これは大豪邸だ。まるで住宅街で友達の家でも探すようなつもりで歩いていた自分がなんだかおかしくなって、ふふふと笑いがこみ上げてきた。

墓地は穏やかで、しんとした空気を蝉の声が賑わしている。
まるで時間が止まっているようだ、とほんの一瞬思いかけて、すぐに首を振った。
色々な時代の時間が流れている。費やした時間が戻ることは決してないけれど、ここでは流れた時間が、同時にすべて詰まってゆくようだ。
青空の向こうに高いビルが見える。30階以上はある高層マンション。
あそこの時間は、行ったきり戻ってこない時間だ。いつの人も、そうやって生きている。
あそこでは、この蝉の声は聞こえない。もしカレンダーがなくなったら、夏が来ていることにどうやって気づくのだろう。
私が今住んでいるのはあの中なのだ。現代という言葉の指すものは、常に動いている。皆、現代の連続の中に生きている。なんだか不思議な気持ちだ。

私は、研究者の卵である。
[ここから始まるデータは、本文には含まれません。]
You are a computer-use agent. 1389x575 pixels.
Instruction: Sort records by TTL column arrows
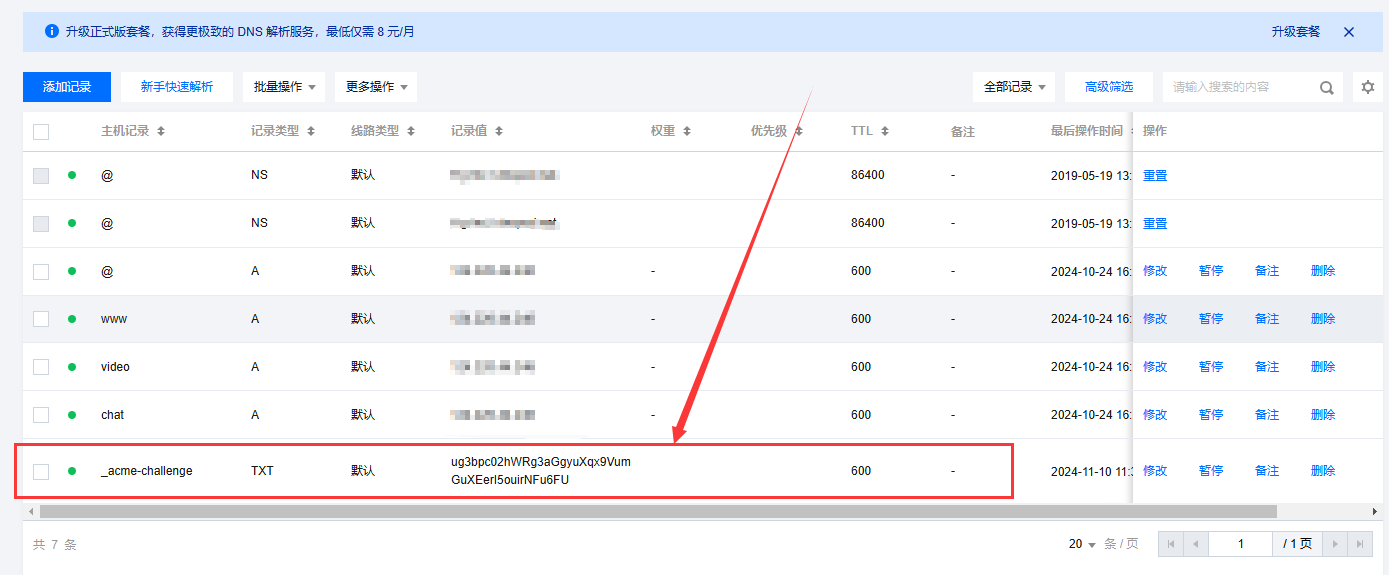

この世界ではしばしば「ひとつの大発見、大きな進歩は、大勢の屍の上に成り立っている」と言う。
ずっと、言いたいけれど言い切れないことがあった。でも今なら言い切れる。
何物も、屍の上に成り立っているのではない。
生の中に、生の先に、生まれたものだ。

後になって語られる出来事というのは、地球だったり、日本だったり、血縁だったり、何らかの共同体をなぞる上での史実にはなる。
しかしそれらは、人生の記述ではない。個人にスポットを当て目を凝らしたものではない。
生きた時間を活き活きと記せるのは、当人だけだ。その手記は計り知れない枚数の原稿に渡り、それでも、言葉にし尽くせないはずだ。
そしてその活きた生の輝きは、何人にも等しく存在する。

生きた時間が違えど、同じように胸を弾ませ、締め付けられ、奪われたはずだ。また、同じ音を聞いて同じ風に当たり、異なる感動を得たはずだ。
そんな瞬間は間違いなく、誰にでもたくさんあるだろう。
遠藤周作の『沈黙』という小説では、作中を通してずっと変わらないものがある。『嗄れた蝉の声』という表現。「しわがれた」蝉の声が聞こえたことは、私には一度もない。でも彼には何度も、そう聞こえた瞬間があったのだろう。文章に遺すということは、ほんのすこしだけ、人生を記述することになる。

徳川慶喜の墓は、金の紋章の入った高い門の奥にあった。誰かが刻んだ墓石の文字は、ここからは遠すぎて読むことができない。